### Exercise requirements
All lines below containing "Image" are to be listed.

Stored items
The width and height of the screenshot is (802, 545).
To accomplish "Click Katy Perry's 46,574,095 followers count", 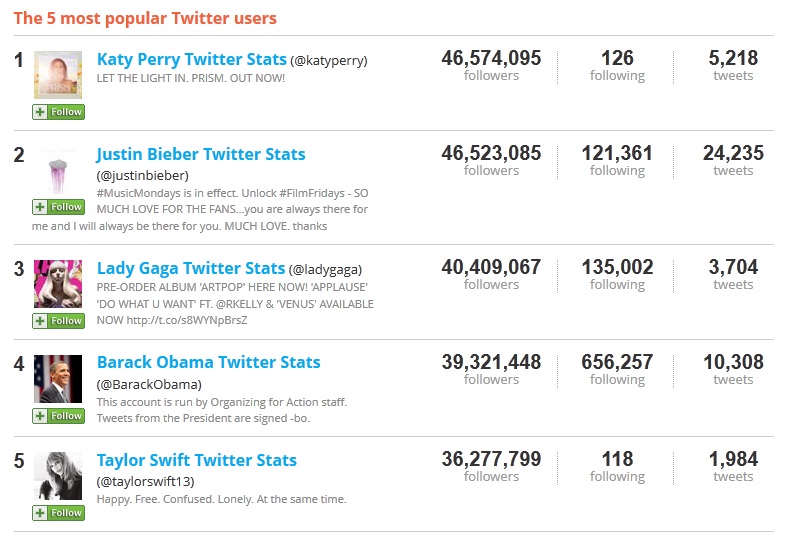I will click(x=491, y=58).
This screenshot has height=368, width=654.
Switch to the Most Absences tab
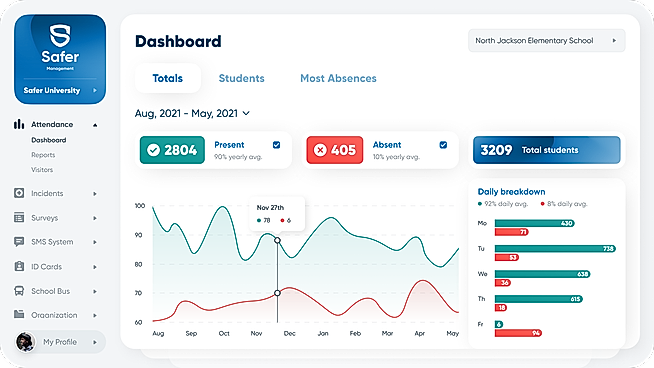pos(338,78)
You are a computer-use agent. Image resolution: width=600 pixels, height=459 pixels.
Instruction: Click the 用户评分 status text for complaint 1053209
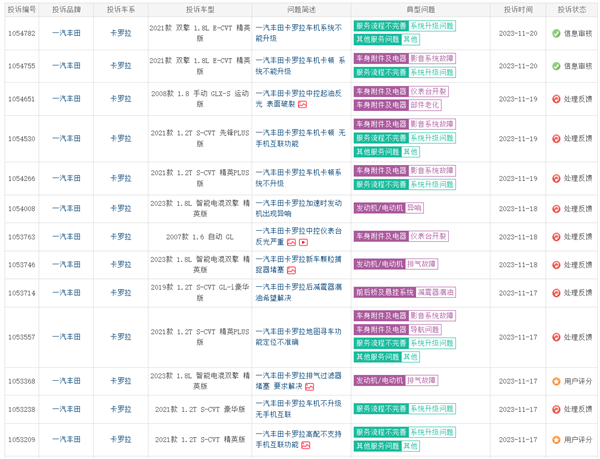[578, 439]
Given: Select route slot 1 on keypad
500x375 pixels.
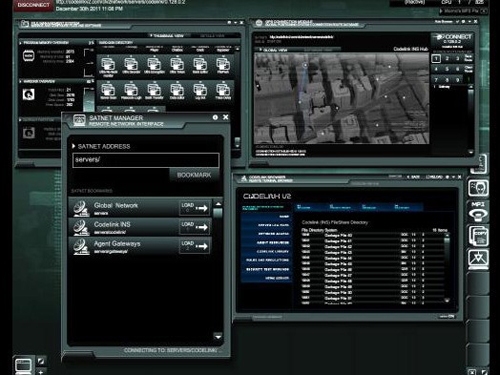Looking at the screenshot, I should click(x=436, y=59).
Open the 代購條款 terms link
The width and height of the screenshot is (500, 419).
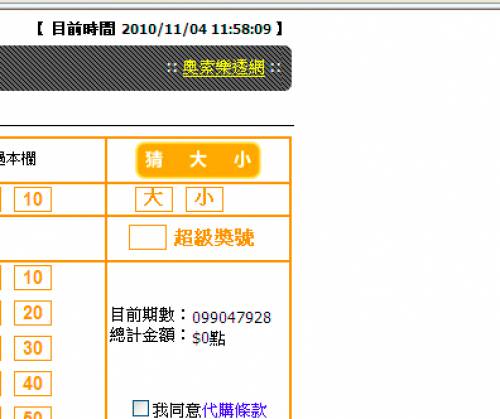click(234, 410)
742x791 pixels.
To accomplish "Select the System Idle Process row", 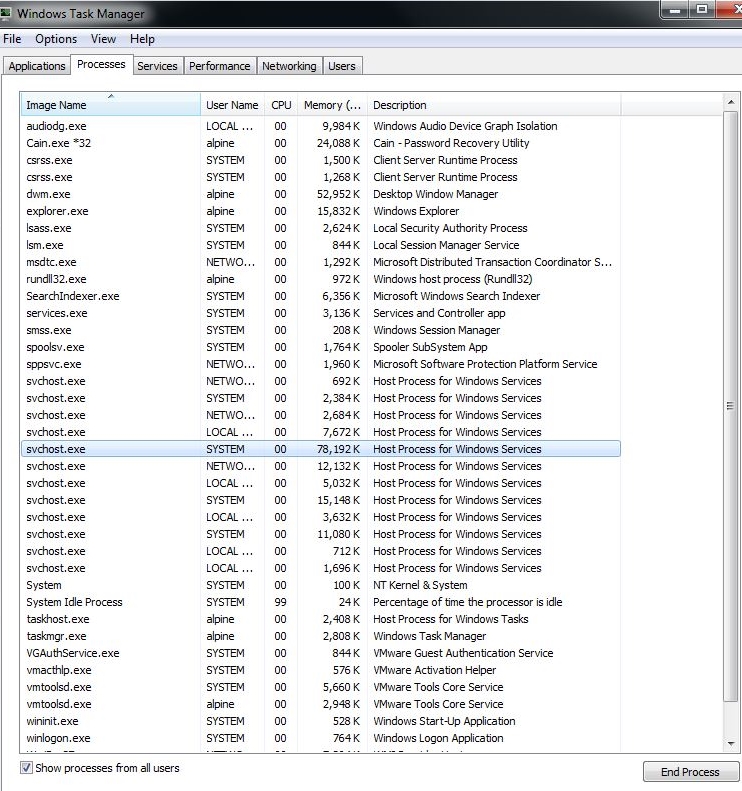I will click(74, 602).
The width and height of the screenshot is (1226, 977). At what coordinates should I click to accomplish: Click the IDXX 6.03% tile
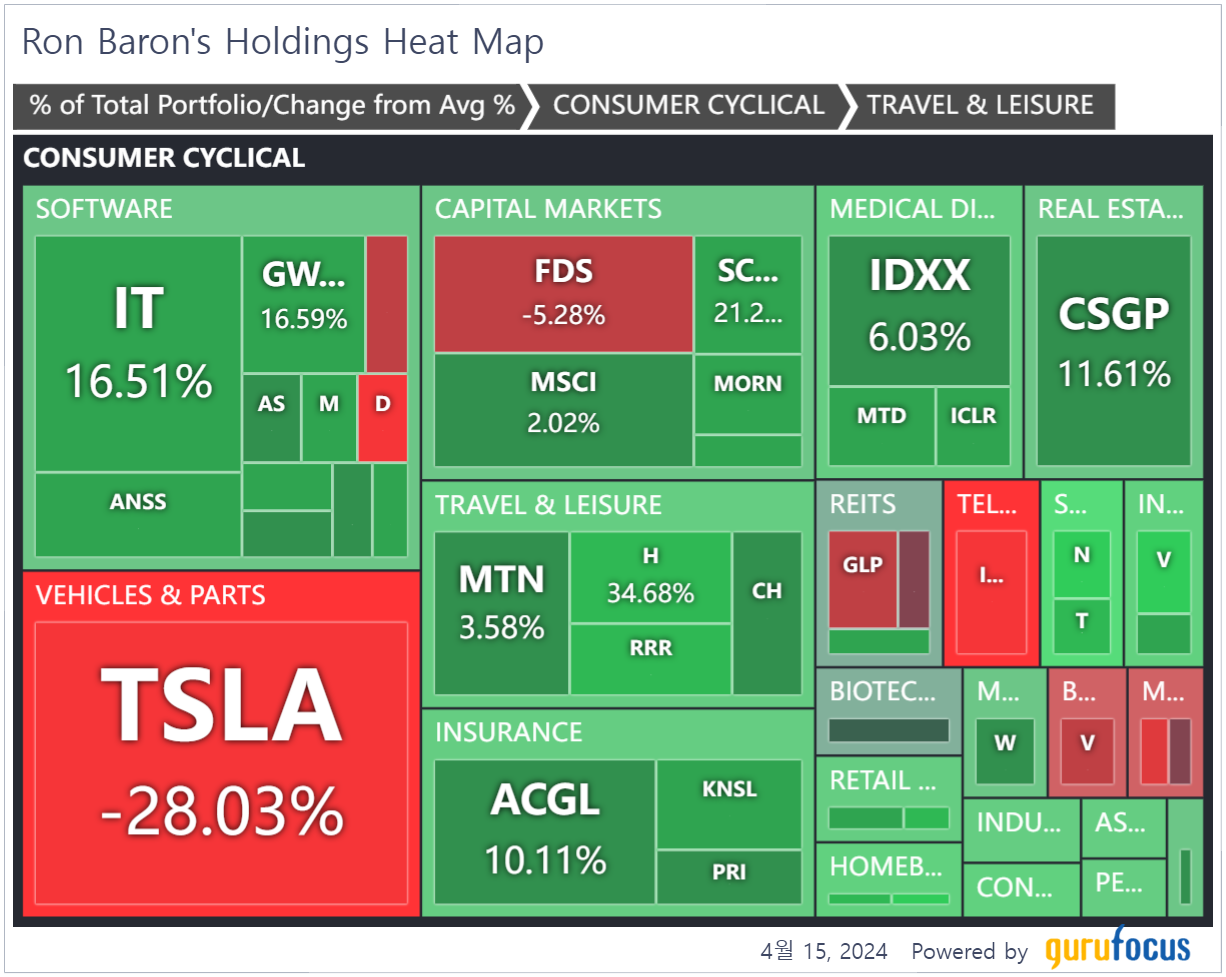click(x=919, y=310)
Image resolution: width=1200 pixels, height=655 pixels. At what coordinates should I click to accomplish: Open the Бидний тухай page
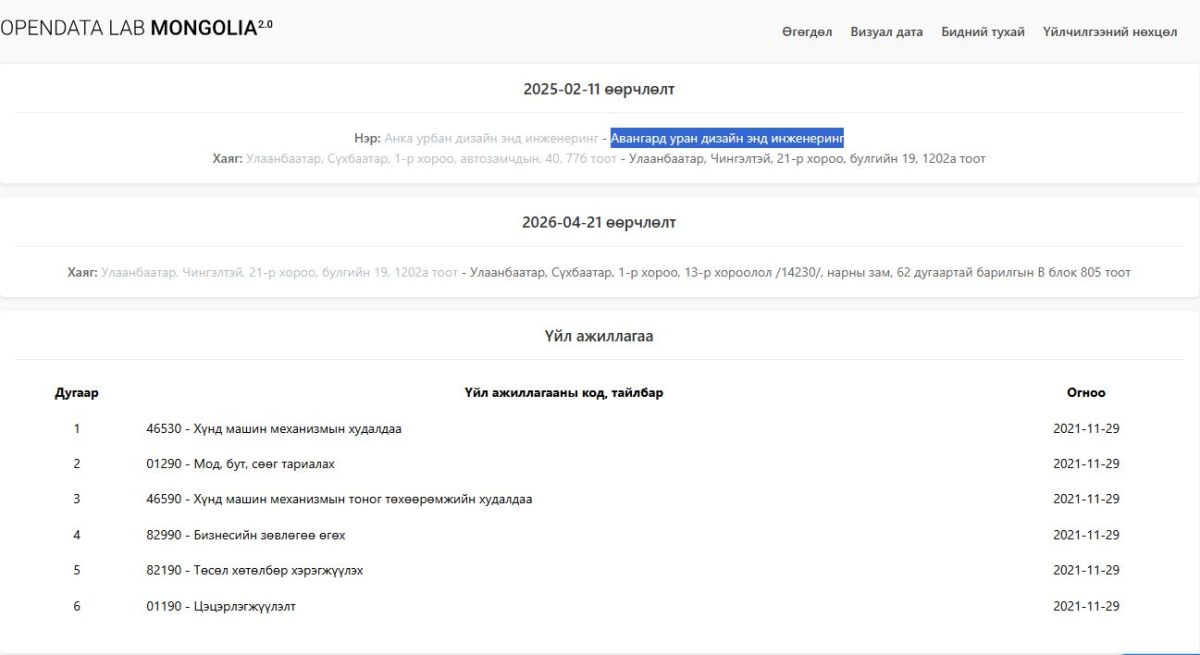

### Answer to this problem
You are a computer-use agent. Image resolution: width=600 pixels, height=459 pixels.
Image resolution: width=1200 pixels, height=655 pixels. At what coordinates should I click to accomplish: Open the Бидний тухай page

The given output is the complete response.